Between a fifth and a third of the wild-caught seafood imported into the United States was caught or trafficked illegally, according to the findings of an exhaustive study. Billions of dollars worth of shrimp, salmon, crab, and other marine life is sold in America after being harvested illegally, sold sans paperwork, or traded without required government oversight. It is effectively stolen away from ecosystems and law-abiding fishing fleets, complicating any progress toward industry sustainability.
Each American eats an average of 15 pounds of seafood every year—among the most in the world. A staggering nine-tenths is imported, often caught or processed in poor countries where the enforcement of conservation laws is miserly.
Researchers scoured nearly 200 papers, reports, and data sets and interviewed experts and officials worldwide for information on a handful of popular seafood varieties. They were attempting to do the impossible: Track the global trade from fisheries to American dinner plates. They extrapolated their findings from those fisheries to assess the nation’s total illicit seafood diet.

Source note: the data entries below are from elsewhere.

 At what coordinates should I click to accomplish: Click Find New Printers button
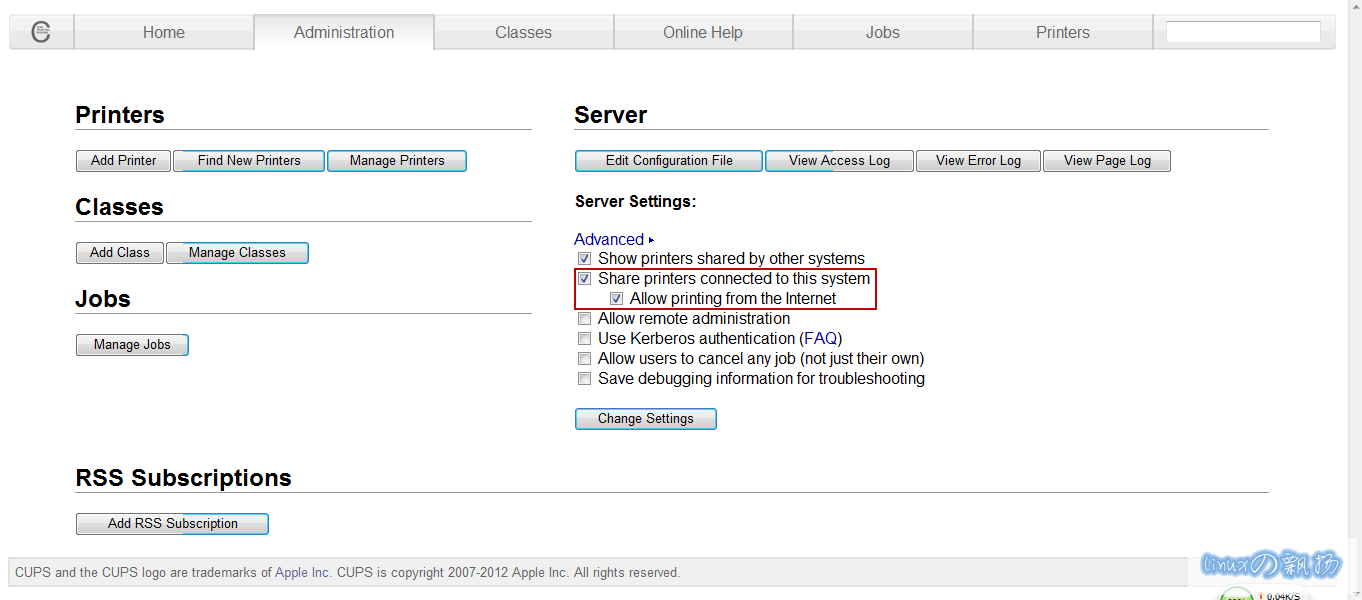click(x=249, y=161)
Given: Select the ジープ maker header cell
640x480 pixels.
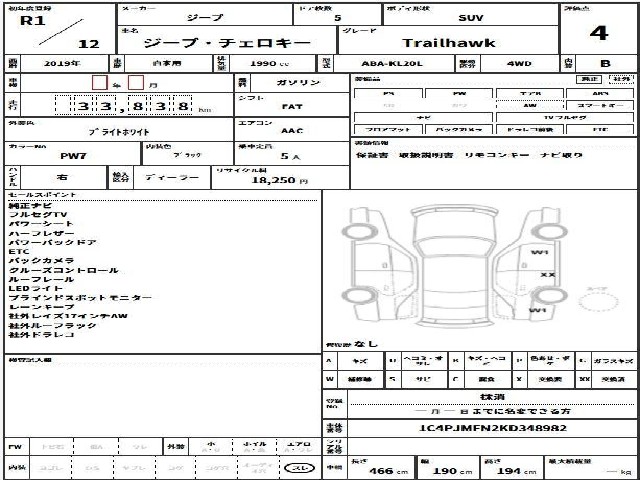Looking at the screenshot, I should 205,14.
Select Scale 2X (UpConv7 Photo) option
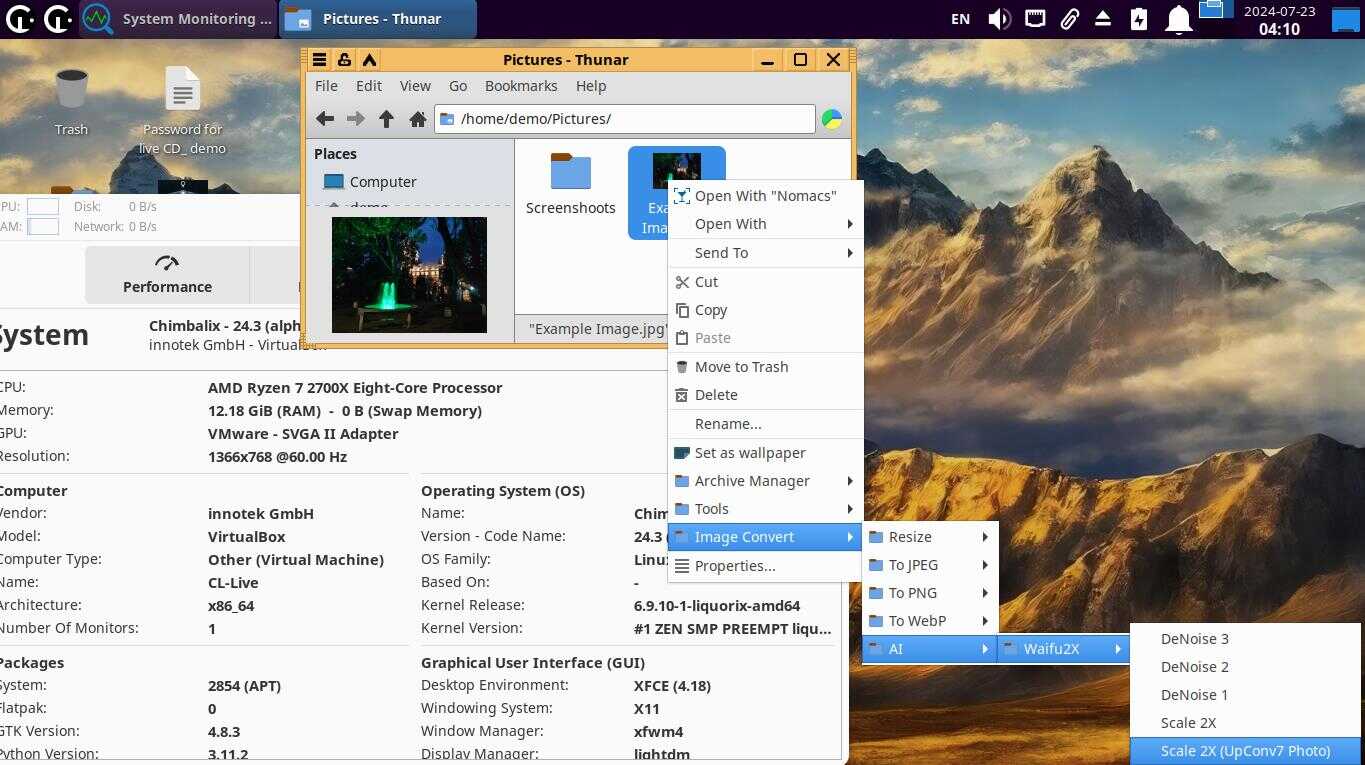Viewport: 1365px width, 765px height. (1245, 751)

What they found was a web of tangled supply chains, unscrupulous middlemen, illegal fishing fleets, enslaved and indentured workers, and naive buyers.
“A significant amount of fish is imported to the USA by first passing through one or more intermediary countries for post-harvest processing,” they write in the paper, published online Saturday in the journal Marine Policy. “These additional steps introduce additional challenges to traceability and allow for the mixing of legally- and illegally-sourced fish, where illegal fish may be essentially ‘laundered.’”
Overall, the researchers estimate that Americans spent between $1.3 billion and $2.1 billion in 2011 on illegal seafood imports—enriching criminals while sinking hopes that global fisheries could be managed sustainably in the absence of radical reform.
“Scientists strive to set catch levels that will sustain ocean resources, but their efforts are overrun where the profitability of illegal fishing is unconstrained,” says paper co-author Katrina Nakamura, founder of the Sustainability Incubator, a fisheries consultancy based in Hawaii.
In the paper, the authors write that existing American laws could be used to clamp down on the problem—but that they’re “not well designed for today’s massive global seafood trade.” Nor are they sufficiently enforced.
Customs officials check just two percent of the seafood entering the country, the researchers say—and even then they are on the lookout for food safety or labeling violations, rather than violations of the Lacey Act, for example, which is a 114-year-old conservation law that restricts trade in fish and wildlife.
And the researchers point out that the private sector could impose its own procedures to reduce the amount of illegal fish bought and sold in America. But, with some notable exceptions by responsible restaurants and large corporations, it has failed to do so.
“It’s an era of global overfishing and overexploitation of marine resources,” Nakamura says.